◆ **Exercise requirements**:
1. In the basic regression page, which two files are needed?
2. Using the basic regression page, decide whether each statement agrees with it: (a) the SparkSession options are currently at their default settings; (b) the pipeline is built on the output from File 05; (c) the function created to build the training pipeline is named `generatePipeline`. Answer yes or no for each, quoting the deciding words.

◆ **Provided text**:

# # # # #

## File 07 - Basic Regression

In this file, we create a small ML pipeline based on the output from File 03 (Basic Preprocessed Output).
The files needed are `/processed_data/train_output.parquet` and `/processed_data/test_output.parquet`.

The goal of this file is to provide:
- The type of model
- Best hyperparameters used
- Size of the saved model
- Performance metrics

### Set up Spark session

We can specify more options in the SparkSession creator, but currently the options are at the default settings.

In [1]:
%%time
from pyspark.sql import SparkSession
from pyspark.sql import types as T
from pyspark.ml import Pipeline
from pyspark.ml.feature import VectorAssembler
from pyspark.ml.regression import LinearRegression
from pyspark.ml.evaluation import RegressionEvaluator
from pyspark.ml.tuning import ParamGridBuilder, CrossValidator
from pyspark.sql.functions import col
from pyspark.sql.functions import log

import pandas as pd
import numpy as np
import copy

spark = SparkSession.builder \
        .appName("project") \
        .getOrCreate()

sc = spark.sparkContext

CPU times: user 463 ms, sys: 393 ms, total: 856 ms
Wall time: 5.19 s


### Read in dataframes for train and test sets

This data should have been previously generated: we can find it in the `processed_data` folder.

In [2]:
%%time
trainDF = spark.read.parquet("./processed_data/train_output.parquet")
testDF = spark.read.parquet("./processed_data/test_output.parquet")
trainDF.show(5)

+---------+--------------+--------------+---------------+------------------+----------------+
|  user_id|m2_total_spend|m1_total_spend|m1_total_events|m1_purchase_events|m1_user_sessions|
+---------+--------------+--------------+---------------+------------------+----------------+
|216064734|           0.0|           0.0|              7|                 0|               3|
|276954781|           0.0|           0.0|              1|                 0|               1|
|300004940|           0.0|           0.0|             91|                 0|              15|
|308982710|           0.0|           0.0|              7|                 0|               6|
|324078599|           0.0|           0.0|              5|                 0|               3|
+---------+--------------+--------------+---------------+------------------+----------------+
only showing top 5 rows

CPU times: user 2.76 ms, sys: 1.86 ms, total: 4.62 ms
Wall time: 4.43 s


### Set up Spark ML pipeline training for linear regression

Here we decide which input columns should be used in order to create our training pipeline. To implement this step, we create the function `generatePipeline(inputCols, outputCol, trainDF)`. Then, we train the pipeline using this function.

# # # # #

◆ **Recorded information**:

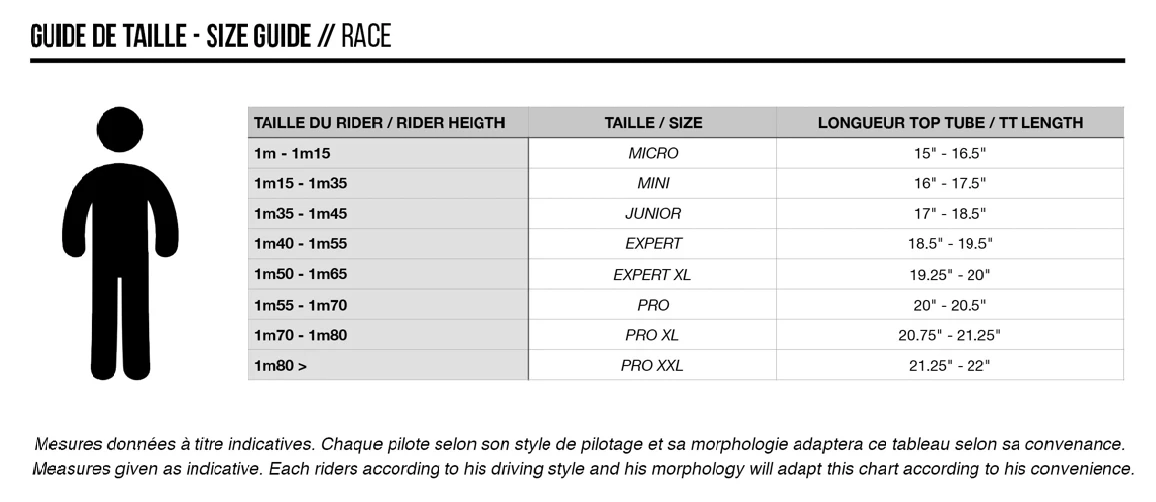
Task: Select the "Taille / Size" column header
Action: click(x=653, y=123)
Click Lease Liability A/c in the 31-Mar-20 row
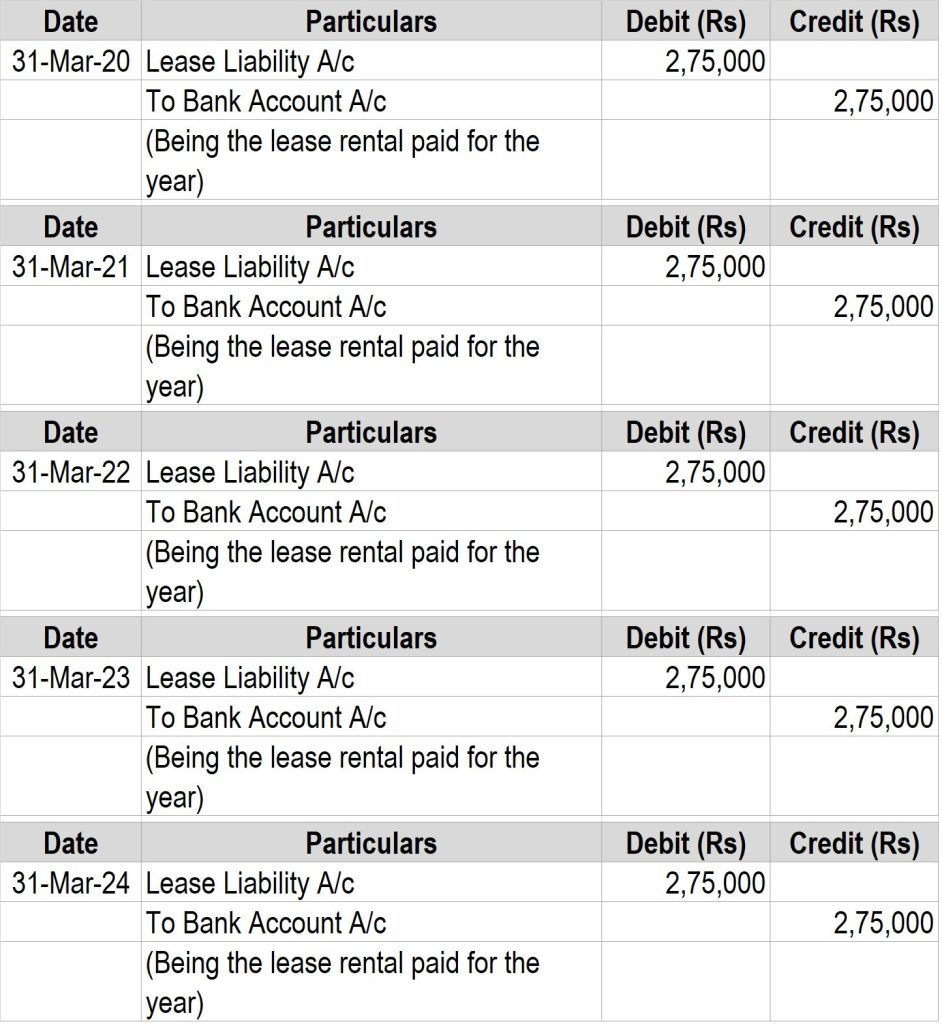 tap(250, 62)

# # # # #

◆ **Solution list**:
1. `/processed_data/train_output.parquet` and `/processed_data/test_output.parquet`

2.
(a) Yes: "currently the options are at the default settings"
(b) No: "based on the output from File 03 (Basic Preprocessed Output)"
(c) Yes: "we create the function `generatePipeline(inputCols, outputCol, trainDF)`"